Smock mill in Ramløse, Gribskov Municipality, North Zealand, Denmark

Ramløse Windmill (Danish: Ramløse Mølle) is a smock mill located in the northeastern corner of Ramløse, Gribskov Municipality, North Zealand, some 60 km north west of Copenhagen, Denmark. Built in 1908, it remained in service until 1937. The mill has been restored to working order and is operated by a group of local volunteers six times a year. One of the other buildings at the site, a former workshop, has been turned into a small museum which exhibits historic tools used by different trades. There is also a B&B and a café.

==History==
The first smock mill at the site was built as a grain mill for Lars Jensen in 1882. The name of the owner's house, Møllebjerggård ("Mill Hill Farm"), predates the construction of the new mill, indicating that a post mill had stood at the site in the past. The mill was in 1894 sold to Niels Pedersen who also used it as a sawmill.

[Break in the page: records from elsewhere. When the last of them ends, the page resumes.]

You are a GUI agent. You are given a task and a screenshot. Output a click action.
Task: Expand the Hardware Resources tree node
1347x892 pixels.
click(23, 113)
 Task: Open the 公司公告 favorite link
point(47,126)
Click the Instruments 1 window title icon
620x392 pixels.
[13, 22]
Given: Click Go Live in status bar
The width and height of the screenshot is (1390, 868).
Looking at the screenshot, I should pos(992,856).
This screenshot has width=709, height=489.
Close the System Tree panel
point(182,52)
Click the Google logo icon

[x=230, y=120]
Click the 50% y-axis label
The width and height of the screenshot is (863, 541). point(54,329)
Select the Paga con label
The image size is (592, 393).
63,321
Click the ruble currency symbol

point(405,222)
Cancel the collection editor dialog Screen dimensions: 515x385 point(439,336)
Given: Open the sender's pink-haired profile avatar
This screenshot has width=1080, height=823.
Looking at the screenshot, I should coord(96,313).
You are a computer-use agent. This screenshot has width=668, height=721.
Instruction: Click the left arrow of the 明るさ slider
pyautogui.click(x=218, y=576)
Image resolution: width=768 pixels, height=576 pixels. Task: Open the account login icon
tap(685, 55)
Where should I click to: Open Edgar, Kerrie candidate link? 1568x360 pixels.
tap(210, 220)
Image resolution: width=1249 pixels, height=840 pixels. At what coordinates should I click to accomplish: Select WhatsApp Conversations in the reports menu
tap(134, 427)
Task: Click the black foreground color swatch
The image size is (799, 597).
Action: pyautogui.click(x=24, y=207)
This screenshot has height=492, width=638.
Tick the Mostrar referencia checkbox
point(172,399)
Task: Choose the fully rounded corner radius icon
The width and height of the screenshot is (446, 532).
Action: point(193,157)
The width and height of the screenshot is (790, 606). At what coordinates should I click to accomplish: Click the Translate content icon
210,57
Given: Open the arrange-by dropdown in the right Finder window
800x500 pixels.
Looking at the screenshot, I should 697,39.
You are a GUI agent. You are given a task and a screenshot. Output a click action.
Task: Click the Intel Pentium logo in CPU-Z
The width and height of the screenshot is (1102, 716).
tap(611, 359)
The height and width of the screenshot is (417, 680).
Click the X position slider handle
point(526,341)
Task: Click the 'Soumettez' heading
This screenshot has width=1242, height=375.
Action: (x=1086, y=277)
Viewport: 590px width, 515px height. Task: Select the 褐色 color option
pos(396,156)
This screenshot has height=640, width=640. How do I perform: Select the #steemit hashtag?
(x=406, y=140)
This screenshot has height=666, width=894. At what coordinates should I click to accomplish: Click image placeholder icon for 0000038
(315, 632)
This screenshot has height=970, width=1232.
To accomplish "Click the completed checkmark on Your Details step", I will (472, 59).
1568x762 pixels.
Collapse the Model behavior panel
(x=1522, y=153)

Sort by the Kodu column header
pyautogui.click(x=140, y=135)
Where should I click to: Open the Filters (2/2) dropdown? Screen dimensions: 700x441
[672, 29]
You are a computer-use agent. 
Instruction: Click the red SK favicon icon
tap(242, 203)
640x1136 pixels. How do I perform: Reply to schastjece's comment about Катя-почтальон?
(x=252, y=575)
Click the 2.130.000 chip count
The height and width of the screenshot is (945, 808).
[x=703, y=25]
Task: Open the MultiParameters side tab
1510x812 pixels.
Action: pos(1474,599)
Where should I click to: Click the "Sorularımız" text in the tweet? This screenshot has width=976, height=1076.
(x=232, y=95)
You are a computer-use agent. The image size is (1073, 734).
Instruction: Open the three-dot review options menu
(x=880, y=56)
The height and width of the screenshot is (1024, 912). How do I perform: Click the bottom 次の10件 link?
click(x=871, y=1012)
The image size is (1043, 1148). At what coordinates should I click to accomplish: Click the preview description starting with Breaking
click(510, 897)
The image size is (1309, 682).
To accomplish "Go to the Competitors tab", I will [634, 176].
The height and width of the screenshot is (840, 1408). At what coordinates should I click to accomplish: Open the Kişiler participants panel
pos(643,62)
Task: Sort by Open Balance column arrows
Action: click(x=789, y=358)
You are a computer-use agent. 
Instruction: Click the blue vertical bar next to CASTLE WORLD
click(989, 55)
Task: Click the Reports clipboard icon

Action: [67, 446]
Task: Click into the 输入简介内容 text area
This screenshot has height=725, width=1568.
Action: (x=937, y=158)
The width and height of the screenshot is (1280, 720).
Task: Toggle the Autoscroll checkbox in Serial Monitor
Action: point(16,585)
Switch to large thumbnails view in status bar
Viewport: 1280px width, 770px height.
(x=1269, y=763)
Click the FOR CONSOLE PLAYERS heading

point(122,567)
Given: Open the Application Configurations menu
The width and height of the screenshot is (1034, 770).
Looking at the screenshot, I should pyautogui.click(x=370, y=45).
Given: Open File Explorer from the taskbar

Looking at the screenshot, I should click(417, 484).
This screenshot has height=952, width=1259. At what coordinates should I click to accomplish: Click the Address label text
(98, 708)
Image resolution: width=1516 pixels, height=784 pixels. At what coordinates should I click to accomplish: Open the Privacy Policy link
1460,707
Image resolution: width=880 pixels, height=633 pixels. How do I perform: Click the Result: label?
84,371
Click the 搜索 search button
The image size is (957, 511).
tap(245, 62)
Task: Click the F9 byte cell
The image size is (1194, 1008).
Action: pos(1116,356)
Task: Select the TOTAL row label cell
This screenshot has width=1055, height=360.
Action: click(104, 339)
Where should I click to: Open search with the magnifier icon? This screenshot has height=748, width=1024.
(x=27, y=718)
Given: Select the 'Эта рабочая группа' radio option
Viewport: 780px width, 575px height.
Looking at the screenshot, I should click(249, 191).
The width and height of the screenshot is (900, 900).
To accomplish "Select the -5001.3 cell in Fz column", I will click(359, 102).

The mill was destroyed in a fire on 3 August 1908. The use of windmills had already started to decline in Denmark but a new mill was nonetheless built by millwright Jens Peter Jensen from Fredensborg. The new windmill had a steam engine which was replaced by a Diesel engine in 1920. Niels Pedersen's wife Julie also opened a bakery at the mill. The windmill was taken out of service in 1937 but the couple continued to run the sawmill and also established a production of packaging. The property was sold after Niels Pedersen's death in 1942. The mill fell into neglect but was restored at the initiative of local citizens in 1974. Helsinge Municipality purchased the property in 1979. The mill lost its cap and sails in a storm on 24 November 1981. It has been restored to working order by the mid 109+s.

==Description==
The octagonal windmill consists of a three-storey tower standing on a brick case and topped by an ogee cap. The cap carries the four sails and has a fantail.

==Today==
The windmill is owned by Gribskov Municipality. It is operated by a group of local volunteers six times a year. Next to the windmill is Håndværksmuseet ("The Museum of Crafts"), a small museum in an old workshop which exhibits old tools used by different trades such as coopers and coppersmiths. The site also includes a bed & breakfast and a café which serves coffee, tea and buns baked with flour from the mill.